§ **What is needed**
The word "computer" marks the lines you need; copy each of them from the data.

==== Data under study

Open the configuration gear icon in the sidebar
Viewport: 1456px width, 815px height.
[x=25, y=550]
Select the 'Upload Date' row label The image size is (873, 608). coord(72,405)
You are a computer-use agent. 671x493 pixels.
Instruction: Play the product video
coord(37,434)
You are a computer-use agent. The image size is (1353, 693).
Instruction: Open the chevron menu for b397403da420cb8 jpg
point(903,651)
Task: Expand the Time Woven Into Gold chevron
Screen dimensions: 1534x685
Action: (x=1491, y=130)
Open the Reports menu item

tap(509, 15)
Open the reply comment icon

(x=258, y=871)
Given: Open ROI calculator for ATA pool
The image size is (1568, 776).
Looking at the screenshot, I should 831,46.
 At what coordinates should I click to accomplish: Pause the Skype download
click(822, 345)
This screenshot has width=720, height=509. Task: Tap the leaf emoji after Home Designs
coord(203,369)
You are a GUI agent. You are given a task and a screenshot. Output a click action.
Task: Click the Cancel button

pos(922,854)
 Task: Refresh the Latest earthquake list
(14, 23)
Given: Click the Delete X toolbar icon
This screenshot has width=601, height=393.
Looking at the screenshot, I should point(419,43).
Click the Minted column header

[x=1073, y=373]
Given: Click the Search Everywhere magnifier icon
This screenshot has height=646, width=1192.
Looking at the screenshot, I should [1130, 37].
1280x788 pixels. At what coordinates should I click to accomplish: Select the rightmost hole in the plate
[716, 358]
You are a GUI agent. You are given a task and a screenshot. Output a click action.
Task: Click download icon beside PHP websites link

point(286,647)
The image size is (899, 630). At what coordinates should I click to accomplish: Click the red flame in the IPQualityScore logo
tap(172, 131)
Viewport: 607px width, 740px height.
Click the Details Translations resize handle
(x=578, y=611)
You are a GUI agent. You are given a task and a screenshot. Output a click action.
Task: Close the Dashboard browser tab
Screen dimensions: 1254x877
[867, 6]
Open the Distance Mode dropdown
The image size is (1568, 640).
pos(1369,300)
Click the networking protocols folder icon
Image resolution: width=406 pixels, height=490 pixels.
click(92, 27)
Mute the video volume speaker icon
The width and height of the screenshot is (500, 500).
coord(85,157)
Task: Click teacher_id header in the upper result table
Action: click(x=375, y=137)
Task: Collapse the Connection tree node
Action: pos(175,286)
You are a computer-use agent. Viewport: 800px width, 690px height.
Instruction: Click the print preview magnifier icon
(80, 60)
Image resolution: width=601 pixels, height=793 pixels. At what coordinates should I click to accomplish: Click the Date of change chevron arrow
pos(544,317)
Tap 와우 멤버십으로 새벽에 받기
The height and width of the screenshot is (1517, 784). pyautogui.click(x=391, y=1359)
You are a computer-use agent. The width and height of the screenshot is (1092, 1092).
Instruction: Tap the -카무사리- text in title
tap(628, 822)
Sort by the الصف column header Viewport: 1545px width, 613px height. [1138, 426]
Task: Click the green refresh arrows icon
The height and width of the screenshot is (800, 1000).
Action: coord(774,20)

========

§ **Task answer**
You are a computer-use agent. 671x493 pixels.
You are a computer-use agent. The image size is (1353, 693).
You are a computer-use agent. Viewport: 800px width, 690px height.
You are a computer-use agent. The width and height of the screenshot is (1092, 1092).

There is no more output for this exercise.